Als "Osteuropaexperte" publizierte Herberstein 1549 in Wien seine gesammelten Eindrücke in lateinischer Erstausgabe unter dem Titel "Rerum moscoviticarum commentarii", eine Reisebeschreibung, die ihn zum Begründer der Russlandkunde machte. Eine italienische Bearbeitung unter dem Titel Comentari della Moscovia et parimente della Russia et delle altre cose belle et notabile erschien 1550 in Venedig. Herberstein selber schrieb eine erweiterte Ausgabe in deutscher Sprache, die 1557 unter dem Titel Moscovia der Hauptstat in Reissen in Wien erschien. Herbersteins Werk war der erste bedeutende Bericht aus der Feder eines Westeuropäers über das im Abendland seit Generationen nur am Rande zur Kenntnis genommenen Russland. Die von 1238/40 bis 1480 dauernde Mongolenherrschaft hatte den Moskowien aus dem Blickfeld der meisten Mitteleuropäer gerückt.

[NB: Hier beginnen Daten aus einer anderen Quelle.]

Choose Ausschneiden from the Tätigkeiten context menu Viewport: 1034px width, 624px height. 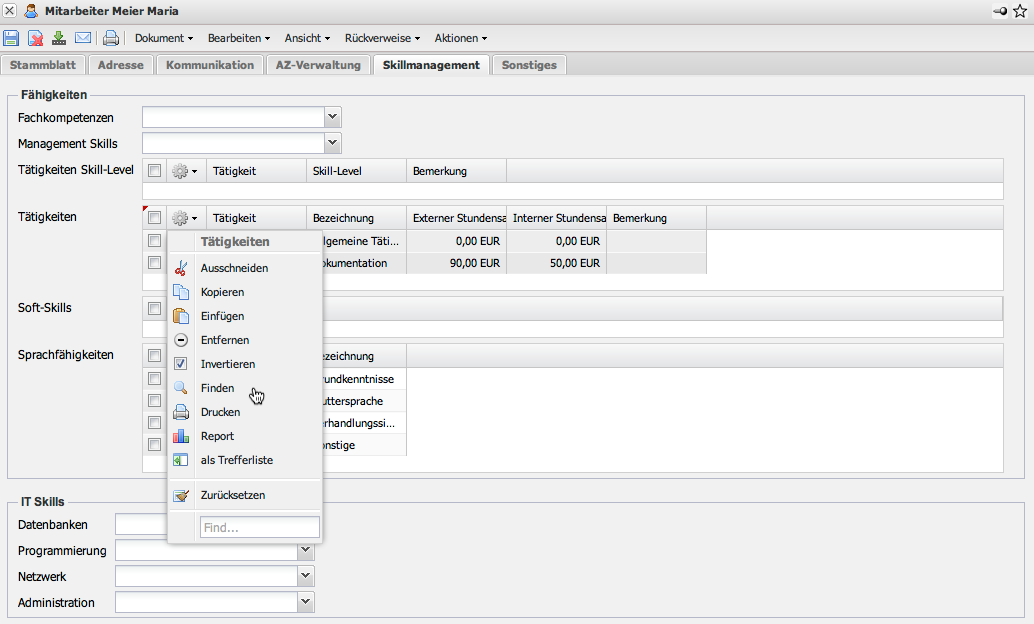tap(234, 268)
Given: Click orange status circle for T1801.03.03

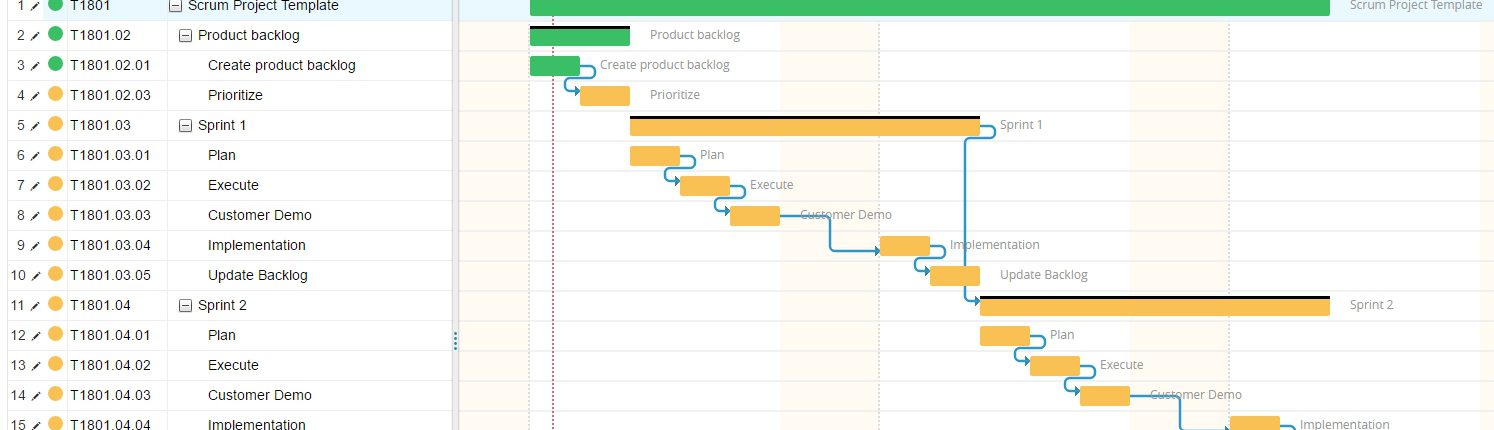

Neben den detaillierten Schilderungen der Verhältnisse am russischen Hof sind seine Feststellungen über Kulturkontakte zwischen Russland und dem Westen, die zu seiner Zeit besonders mit Italien bestanden und durch das Wirken italienischer Renaissance-Baumeister, die den russischen Kirchenbau geprägt hatten.
Das Werk Herbersteins blieb aktuell und wurde später auch innerhalb Russlands derart geschätzt, dass Katharina II. es 1795 erneut in deutscher Übersetzung drucken ließ.